ENTRIES SHOWN.

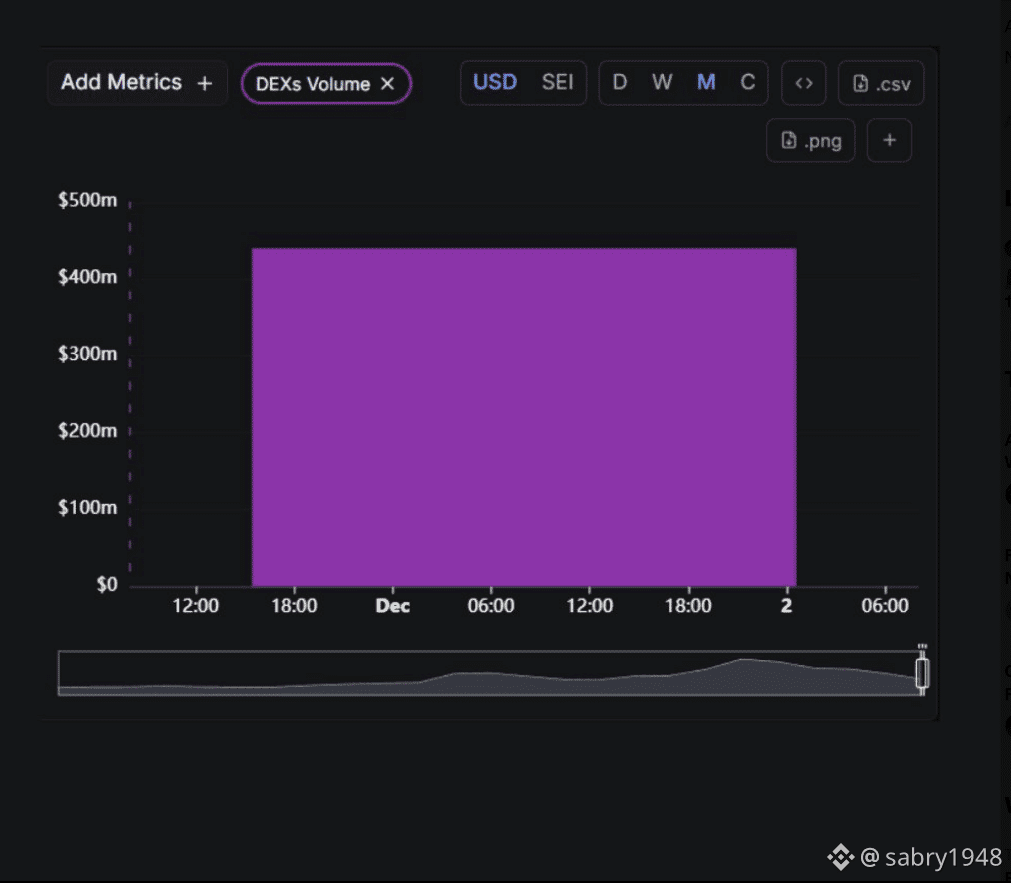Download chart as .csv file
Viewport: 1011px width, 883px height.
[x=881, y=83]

---

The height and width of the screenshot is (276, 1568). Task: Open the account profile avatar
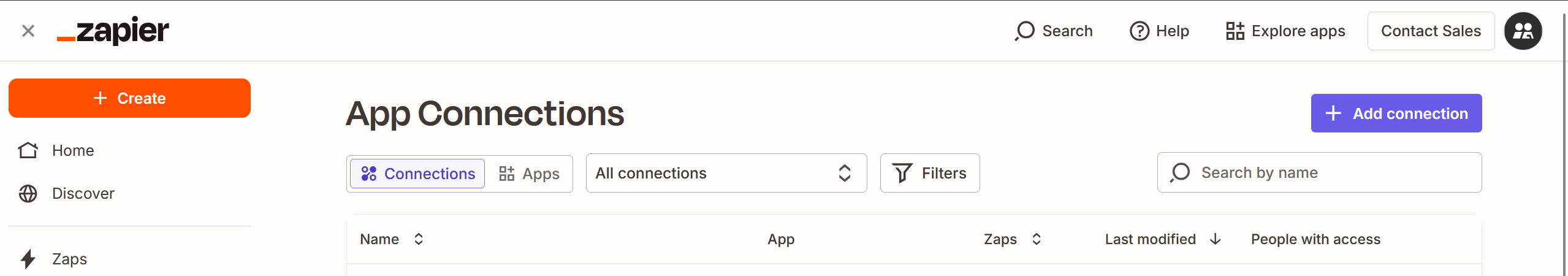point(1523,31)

* * *

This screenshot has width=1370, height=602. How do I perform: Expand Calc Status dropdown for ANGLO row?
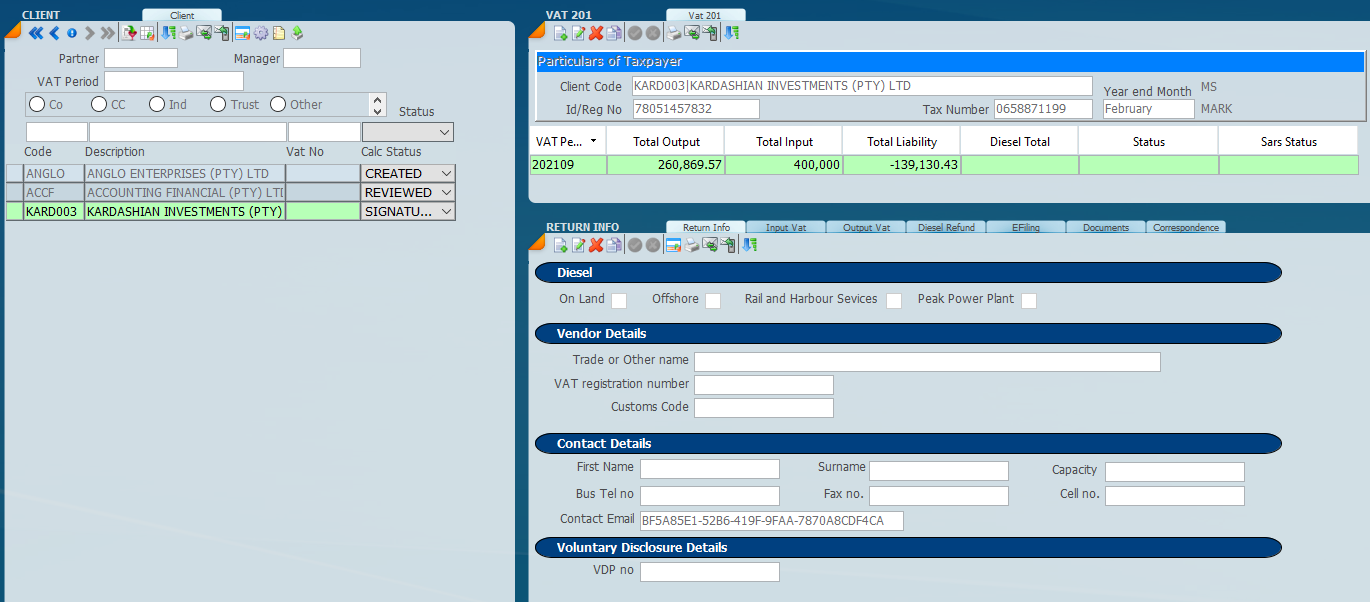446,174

TASK TO CARRY OUT.
Starting at the line that has "The height and" and stopping after the line that has "point(1523,31)", write these entries out again with "avatar" switched to "icon" and everything else unchanged. Leave the pictures out.

SOLVED EXERCISE.
The height and width of the screenshot is (276, 1568). Task: Open the account profile icon
point(1523,31)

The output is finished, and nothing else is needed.